By Jann Wiswall
Three public hearings were held at the Ellicottville Village Board meeting on Monday, April 8, to allow for public comment and questions on the 2013-14 budget and two local laws:
Local Law #2 of 2013 amended Local Law #3 of 2012 entitled “A Local Law Setting Forth the Rules and Regulations Governing Water Service.”
Local Law #3 of 2013 amended Local Law #3 of 2011 entitled “A Local Law in Regard to Local Sewer Use Law.”
Both laws introduce new billing practices for water and sewer usage in the village, and both take effect immediately.
One resident, Cindy Gooding, attended the meeting and asked for a year-end financial report for 2012-13. Mayor Charlie Coolidge said she could pick up the report any time. No other residents attended the hearings; the budget was approved by the board, as were the local laws by roll call vote.
The new laws create uniform billing practices that make water and sewer usage rates more equitable and generate more revenue based on actual usage. They reclassify a number of commercial businesses that are now being billed at residential rates or whose usage is significantly higher than other businesses. The reclassifications increase the number of commercial accounts from 21 to 86. In addition, the laws create three classes of commercial accounts that will be billed based on the size of their water/sewer meters.
The laws include a 5 percent increase for residential and commercial water usage above the minimum charge; most village residents and businesses use only the minimum. In total, the new classification structure will generate approximately $19,000-$20,000 in revenue for the village. This revenue will be used to pay for future system repairs.
New Sidewalk Plow Considered: Department of Public Works Superintendent Harold Morton reported last month that the sidewalk plow will require repairs before next winter. Coolidge said that he and Town Supervisor John Burrell have discussed replacing the equipment, which is co-owned by the two municipalities and operated by the village.
The board discussed the merits of one particular model, and agreed that, if the town board also approves the purchase, the village board will initiate the state bid process with the intent of purchasing a new sidewalk plow by December 2013. Because this purchase is not in the current year’s village budget, Burrell tentatively proposed that the town would pay for it in 2013, and the village will reimburse the town for half of the cost in its next budget year.
Constable’s Report: Village Constable Howard Gifford reported that 30 traffic summonses and 11 warnings were issued in the month of March. In addition, 26 parking tickets were issued by the constable and 14 by the Town of Ellicottville Police Department. Fees of $1,760 from parking tickets was collected during the month. There were three open container complaints, one disorderly conduct complaint and one public urination complaint. In addition, local law enforcement responded to a hot tub fire, a motor vehicle accident and several other incidents.

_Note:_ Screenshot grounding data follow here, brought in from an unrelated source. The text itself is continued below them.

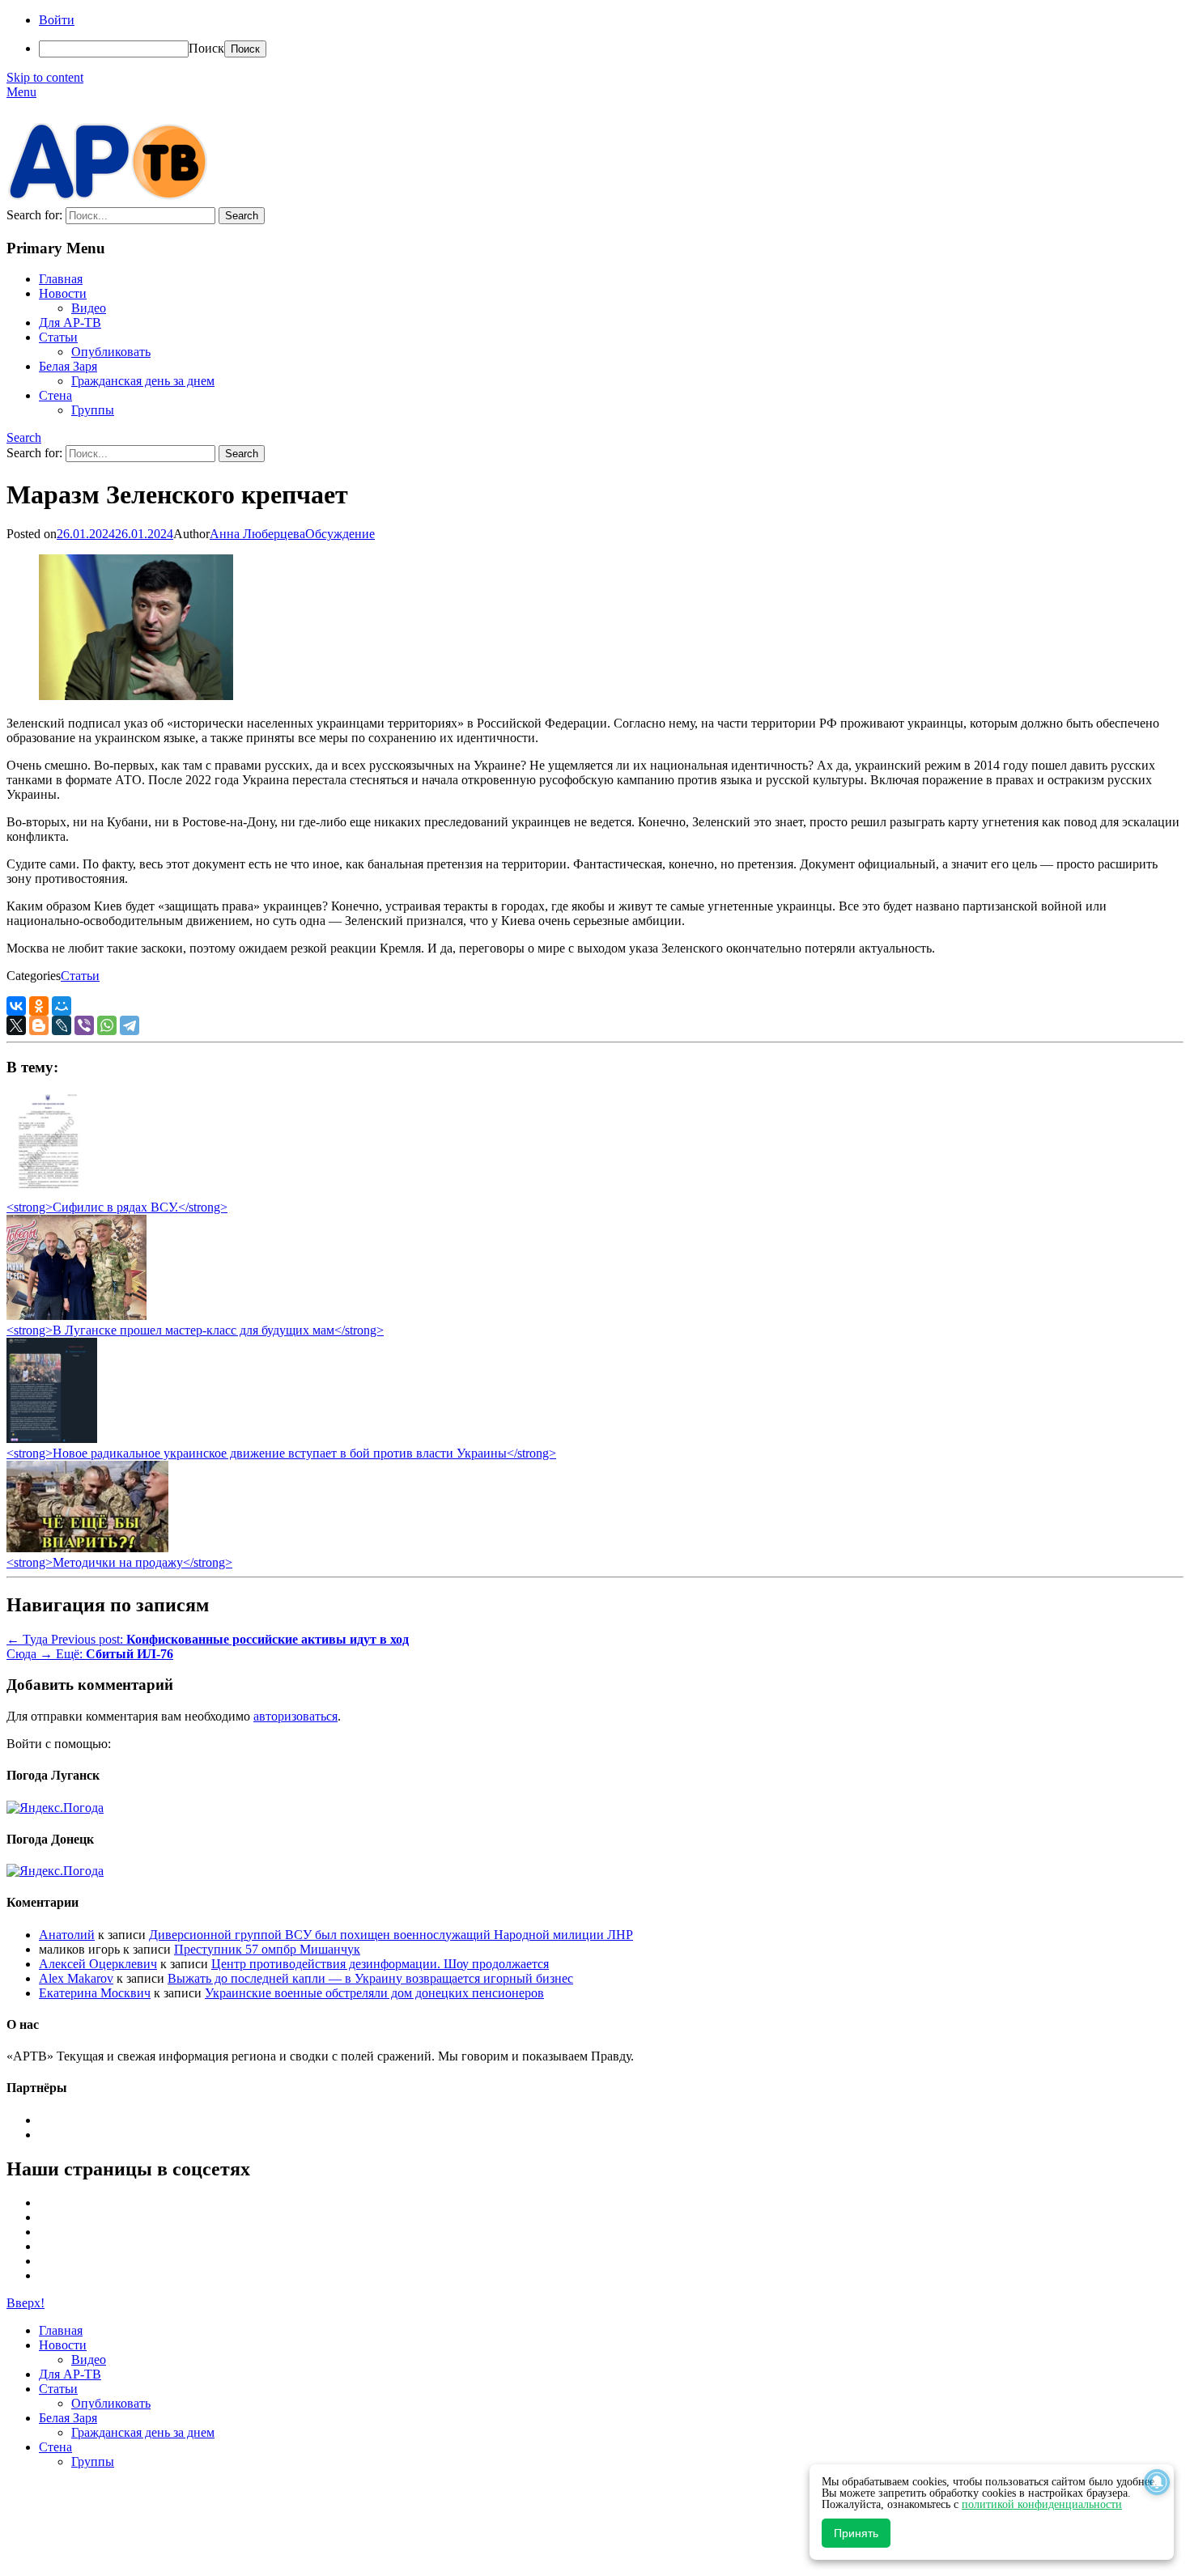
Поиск (206, 48)
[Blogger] (39, 1025)
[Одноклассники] (39, 1006)
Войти (56, 20)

Gifford also shared a copy of a new “hold harmless agreement” prepared by Village Attorney Bob Simon for use when police are asked to unlock vehicles whose owners left the keys in the car.
On a separate topic, Coolidge firmly denied rumors he has heard suggesting that the village sets traffic and parking ticket quotas. In no uncertain terms, he said “the board has never set a quota” and that such rumors are “absolutely not true.”
1887 Building Parking: Mayor Coolidge has had a number of conversations with developer Kody Sprague, who is investigating the possibility of turning the 1887 Building on the Village Square into a boutique hotel. Sprague has presented the idea to the Village Planning Board, the CCIDA, and others. All, including the mayor and village board, agree that the concept would be positive for the village, and all agree that designating parking for the hotel is the biggest challenge.
Coolidge has discussed the issue with Village Attorney Bob Simon, who explained that the land immediately surrounding the building is public land and, therefore, cannot legally be designated for any single building or purpose. While Sprague would be able to designate some parking spaces by removing the white addition at the back of the building, there is no other space adjacent to the structure that legally can be provided.
Engineering Report: Village Engineer Mike Smith updated the board about progress on planning for the new wastewater treatment plant that is part of a consent order from the New York State DEC. Under the DEC’s mandate, the village must submit a report by October 2013 on recommended modifications and facilities improvements. Smith said his firm has found a number of potential solutions to various problems and that he will need to purchase and test some equipment in order to provide the DEC with supporting data for any recommendations that are made. The board agreed to purchase the necessary equipment with budgeted contingency funds.
The next village board meeting will be held on May 14 at 6 p.m. at the Town Hall.